Gonet acrescentou que, segundo a lei, o crime de golpe de Estado não precisa de uma ordem formal assinada pelo presidente da República, contraponto ao que argumenta a defesa de Bolsonaro.
“A organização criminosa documentou, ou titulou, a quase totalidade das ações narradas na denúncia por meio de gravações, manuscritos, arquivos digitais, planilhas e trocas de mensagens eletrônicas, tornando ainda mais perceptível a materialidade delitiva. Não há como negar fatos praticados publicamente, planos apreendidos, diálogos documentados e bens públicos deteriorados”, pontuou.
Defesas
Após pausa para o almoço, o julgamento recomeçou por volta das 14h com manifestações dos advogados de Mauro Cid. O primeiro a falar foi Jair Alves Pereira, que afirmou que o cliente não sofreu coação para depor. Também mencionou áudios vazados pela revista Veja, nos quais Cid se queixa de pressão e critica Moraes.
Pereira afirmou que o cliente revelou tudo o que sabia e que não tinha interesse em um golpe de Estado. “Após a derrota de Bolsonaro em 2022, Cid seguiu sua vida, planejando a mudança para Goiânia, onde os filhos já estavam matriculados em uma escola”.
Já Cezar Bittencourt, que também integra a defesa, afirmou que não há elementos concretos que sustentem a ação penal contra Cid. Ele destacou que não existem mensagens em que ele propusesse ou incentivasse atentados contra a democracia. “O que há é o recebimento passivo de mensagens no seu WhatsApp”, alegou.
Já o advogado Paulo Cintra, que defende Alexandre Ramagem, garantiu que seu cliente não integrava mais o governo federal no período em que o Ministério Público aponta a atuação do suposto núcleo central da trama golpista. Também contestou o uso das anotações feitas por Ramagem como prova. Segundo Cintra, os arquivos localizados pela Polícia Federal, que reuniam críticas ao sistema eleitoral, seriam apenas registros pessoais, comparáveis a um “diário” do réu. A defesa acrescentou que “não há elementos nos autos” que indiquem que os documentos tenham sido repassados a Bolsonaro e negou, ainda, que Alexandre Ramagem tenha utilizado a chamada “Abin paralela” para monitorar autoridades.
Ao fim da explanação, a ministra Cármen Lúcia perguntou se o advogado sabia a diferença entre voto auditável e voto impresso.

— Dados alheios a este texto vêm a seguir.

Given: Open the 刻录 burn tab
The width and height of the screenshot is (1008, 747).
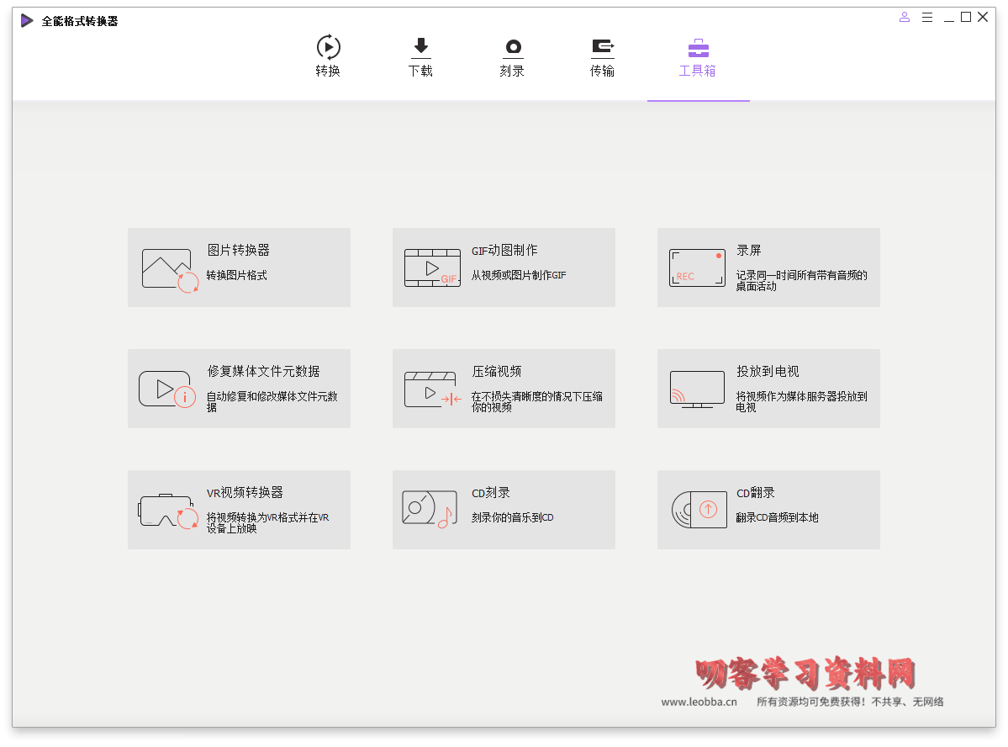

A ministra manifestou incômodo depois que Cintra mencionou supostas dúvidas do cliente sobre a lisura do sistema eleitoral. “O processo eleitoral brasileiro é amplamente auditável”, se limitou a dizer.

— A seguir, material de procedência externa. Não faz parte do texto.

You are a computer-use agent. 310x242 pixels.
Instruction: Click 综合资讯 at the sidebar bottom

Depois, foi a vez do advogado Demóstenes Torres falar em defesa do ex-comandante da Marinha, Almir Garnier. De cara, pediu a rescisão da delação de Mauro Cid sob a justificativa de “individualização” das responsabilidades, o que na visão dele deixaria claro o que cada réu fez.
Por fim, os advogados de Anderson Torres refutaram o envolvimento do ex-ministro da Justiça na tentativa de golpe ao declarar que a minuta encontrada na casa dele já estaria disponível na internet antes mesmo da operação policial.